Per fare un esempio concreto al volo: per imparare a riorganizzare una catena di montaggio, faccio ritagliare con forbici a punta arrotondata delle piccole tortine, da colorare, infornare e infine servire a dei fantomatici clienti, finchè non si raggiunge un punteggio ottimo. Comodissimo sperimentare varie soluzioni a livello di personale e attrezzature diverse, senza il pericolo che il bilancio trimestrale sia un disastro!

Il bambino che gioca è, forse, il miglior esempio di concentrazione felice che abbiamo. E se oggi la parola “serietà” è spesso associata alla fatica, alla rigidità, al dovere, basterebbe guardare un bambino che gioca per rimetterla a fuoco.
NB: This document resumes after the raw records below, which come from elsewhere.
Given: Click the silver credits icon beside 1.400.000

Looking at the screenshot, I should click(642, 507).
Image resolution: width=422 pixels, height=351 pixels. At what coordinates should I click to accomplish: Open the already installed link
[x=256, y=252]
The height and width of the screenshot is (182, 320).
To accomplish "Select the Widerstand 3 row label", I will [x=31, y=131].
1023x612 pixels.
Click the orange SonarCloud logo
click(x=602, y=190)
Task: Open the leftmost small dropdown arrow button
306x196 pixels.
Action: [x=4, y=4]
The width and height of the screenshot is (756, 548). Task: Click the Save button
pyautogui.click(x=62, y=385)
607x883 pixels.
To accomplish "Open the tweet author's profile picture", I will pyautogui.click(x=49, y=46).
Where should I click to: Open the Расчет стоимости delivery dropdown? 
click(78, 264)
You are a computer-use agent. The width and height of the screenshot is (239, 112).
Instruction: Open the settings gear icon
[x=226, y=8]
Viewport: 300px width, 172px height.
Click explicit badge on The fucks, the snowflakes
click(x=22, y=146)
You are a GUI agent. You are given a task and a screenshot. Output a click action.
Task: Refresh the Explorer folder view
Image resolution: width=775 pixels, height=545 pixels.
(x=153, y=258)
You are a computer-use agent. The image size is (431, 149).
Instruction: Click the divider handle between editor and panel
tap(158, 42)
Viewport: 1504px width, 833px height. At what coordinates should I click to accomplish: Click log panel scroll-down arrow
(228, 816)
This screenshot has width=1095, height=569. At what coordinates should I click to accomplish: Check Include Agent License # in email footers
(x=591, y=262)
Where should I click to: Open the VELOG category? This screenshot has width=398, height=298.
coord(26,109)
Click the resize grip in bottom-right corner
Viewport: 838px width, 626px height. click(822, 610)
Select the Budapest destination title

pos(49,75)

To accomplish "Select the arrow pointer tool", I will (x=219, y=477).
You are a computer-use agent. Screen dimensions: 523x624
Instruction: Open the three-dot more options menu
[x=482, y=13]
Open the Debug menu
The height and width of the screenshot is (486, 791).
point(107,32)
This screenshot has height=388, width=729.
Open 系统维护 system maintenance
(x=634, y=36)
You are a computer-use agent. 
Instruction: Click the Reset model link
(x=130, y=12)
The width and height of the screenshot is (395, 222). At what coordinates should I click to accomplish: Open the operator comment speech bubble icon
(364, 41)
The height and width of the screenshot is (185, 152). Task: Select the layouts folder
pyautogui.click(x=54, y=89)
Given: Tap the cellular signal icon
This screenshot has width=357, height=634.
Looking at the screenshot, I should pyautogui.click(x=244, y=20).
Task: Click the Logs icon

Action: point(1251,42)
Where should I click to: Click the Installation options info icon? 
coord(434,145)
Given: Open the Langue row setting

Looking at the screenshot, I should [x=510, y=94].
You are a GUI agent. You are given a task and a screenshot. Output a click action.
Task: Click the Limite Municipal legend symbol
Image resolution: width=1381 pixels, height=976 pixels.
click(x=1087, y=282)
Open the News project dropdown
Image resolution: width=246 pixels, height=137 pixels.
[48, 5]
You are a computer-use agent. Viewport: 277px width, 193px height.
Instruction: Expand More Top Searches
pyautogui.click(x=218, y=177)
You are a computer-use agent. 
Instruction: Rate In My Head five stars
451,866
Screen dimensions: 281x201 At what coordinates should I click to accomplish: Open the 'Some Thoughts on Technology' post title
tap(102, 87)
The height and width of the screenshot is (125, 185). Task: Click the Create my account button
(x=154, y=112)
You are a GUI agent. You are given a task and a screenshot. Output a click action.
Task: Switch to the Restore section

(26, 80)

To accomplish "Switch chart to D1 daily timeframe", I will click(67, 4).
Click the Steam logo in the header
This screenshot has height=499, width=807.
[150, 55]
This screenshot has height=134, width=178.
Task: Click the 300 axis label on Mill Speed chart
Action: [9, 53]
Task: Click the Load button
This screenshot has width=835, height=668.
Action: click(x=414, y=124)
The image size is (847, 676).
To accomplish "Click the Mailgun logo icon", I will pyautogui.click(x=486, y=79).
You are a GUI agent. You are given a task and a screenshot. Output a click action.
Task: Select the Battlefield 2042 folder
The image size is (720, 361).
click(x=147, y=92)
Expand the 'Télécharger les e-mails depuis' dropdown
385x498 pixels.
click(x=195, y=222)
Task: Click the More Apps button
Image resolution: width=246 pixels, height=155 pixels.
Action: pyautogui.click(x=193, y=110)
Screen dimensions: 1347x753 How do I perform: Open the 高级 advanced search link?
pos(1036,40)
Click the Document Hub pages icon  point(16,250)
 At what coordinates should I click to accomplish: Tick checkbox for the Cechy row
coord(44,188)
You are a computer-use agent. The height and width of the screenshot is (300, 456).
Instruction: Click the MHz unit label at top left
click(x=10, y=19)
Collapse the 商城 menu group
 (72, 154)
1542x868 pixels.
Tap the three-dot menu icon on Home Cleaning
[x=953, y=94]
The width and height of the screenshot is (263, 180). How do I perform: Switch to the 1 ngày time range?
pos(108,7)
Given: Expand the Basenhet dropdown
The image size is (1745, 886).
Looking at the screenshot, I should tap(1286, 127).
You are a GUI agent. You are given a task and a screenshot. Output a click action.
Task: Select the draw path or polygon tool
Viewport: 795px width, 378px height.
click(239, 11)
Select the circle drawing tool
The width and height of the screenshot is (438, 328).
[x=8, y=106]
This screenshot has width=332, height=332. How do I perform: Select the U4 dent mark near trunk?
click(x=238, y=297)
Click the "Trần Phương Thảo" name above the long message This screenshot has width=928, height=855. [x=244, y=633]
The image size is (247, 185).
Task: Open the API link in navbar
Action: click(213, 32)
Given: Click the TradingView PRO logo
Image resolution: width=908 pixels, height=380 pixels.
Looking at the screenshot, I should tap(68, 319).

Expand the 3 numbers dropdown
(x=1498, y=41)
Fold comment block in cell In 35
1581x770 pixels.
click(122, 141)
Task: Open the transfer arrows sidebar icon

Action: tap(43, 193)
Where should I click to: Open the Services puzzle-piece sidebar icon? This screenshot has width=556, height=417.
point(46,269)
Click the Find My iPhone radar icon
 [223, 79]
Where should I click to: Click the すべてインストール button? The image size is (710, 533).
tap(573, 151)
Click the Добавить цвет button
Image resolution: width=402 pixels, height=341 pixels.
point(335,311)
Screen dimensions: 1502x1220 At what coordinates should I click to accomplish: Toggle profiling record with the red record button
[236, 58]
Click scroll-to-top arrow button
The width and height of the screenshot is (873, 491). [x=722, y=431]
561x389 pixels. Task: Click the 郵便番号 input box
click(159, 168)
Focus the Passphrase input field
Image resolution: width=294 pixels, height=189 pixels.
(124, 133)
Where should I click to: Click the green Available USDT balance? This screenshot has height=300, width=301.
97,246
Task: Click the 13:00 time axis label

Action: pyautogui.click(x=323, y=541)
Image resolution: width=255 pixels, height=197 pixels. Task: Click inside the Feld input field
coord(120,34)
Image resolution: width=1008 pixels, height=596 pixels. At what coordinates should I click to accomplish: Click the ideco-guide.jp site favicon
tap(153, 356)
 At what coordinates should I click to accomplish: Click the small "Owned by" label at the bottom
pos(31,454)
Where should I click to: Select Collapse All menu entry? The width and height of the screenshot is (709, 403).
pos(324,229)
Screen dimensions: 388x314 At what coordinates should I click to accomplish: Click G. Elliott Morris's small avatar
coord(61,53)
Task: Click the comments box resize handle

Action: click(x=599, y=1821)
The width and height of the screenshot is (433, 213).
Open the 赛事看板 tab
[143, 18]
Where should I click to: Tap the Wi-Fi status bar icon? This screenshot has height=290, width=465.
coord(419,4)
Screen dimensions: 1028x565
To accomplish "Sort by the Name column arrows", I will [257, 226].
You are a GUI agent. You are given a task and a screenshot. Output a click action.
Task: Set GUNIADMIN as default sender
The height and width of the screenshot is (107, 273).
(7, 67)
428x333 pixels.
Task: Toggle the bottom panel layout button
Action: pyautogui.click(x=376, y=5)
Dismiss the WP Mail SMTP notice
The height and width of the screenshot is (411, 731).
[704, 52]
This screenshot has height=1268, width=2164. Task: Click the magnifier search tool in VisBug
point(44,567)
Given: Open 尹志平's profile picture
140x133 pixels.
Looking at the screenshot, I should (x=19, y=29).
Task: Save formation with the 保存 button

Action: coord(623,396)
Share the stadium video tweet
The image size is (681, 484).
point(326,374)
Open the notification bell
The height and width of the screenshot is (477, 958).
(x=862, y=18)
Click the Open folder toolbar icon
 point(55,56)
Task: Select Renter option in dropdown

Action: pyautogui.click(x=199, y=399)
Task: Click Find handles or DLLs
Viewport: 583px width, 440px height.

Nel gioco si prova, si fallisce, si ricomincia. Nessuno gioca per dovere. Eppure, nel gioco, ci si impegna con più costanza che nei compiti, che nel lavoro. Perché giocando vogliamo riuscire. Vogliamo che la torre non crolli, che il castello venga bene, che la principessa (o il principe) si salvi. C’è un desiderio, una motivazione profonda, che nasce non da un obbligo ma da un’intuizione interiore: questo conta per me.

Ed è qui che il bambino ci insegna qualcosa che gli adulti spesso dimenticano: la serietà del gioco non è nel risultato, ma nel processo. Non importa se la torta di fango è venuta storta, se il disegno è incompleto, se l’incantesimo del mago non ha funzionato: l’importante è aver giocato. Il gioco, a differenza del lavoro, può finire nel nulla. Ma quel nulla è stato tutto, per qualche minuto.

Mi viene da pensare che essere seri, forse, vuol dire proprio questo: fare qualcosa con tutto il proprio essere, perché lo si sente importante. Anche, e soprattutto, se non serve a nulla!

Spuntino consigliato: qualche biscottino, quelli famosi che si mettono nel biberon, che sono assolutamente per i piccoli, che “nessun grande” si sognerebbe di mangiare, ma che… alla fine, uno tira l’altro!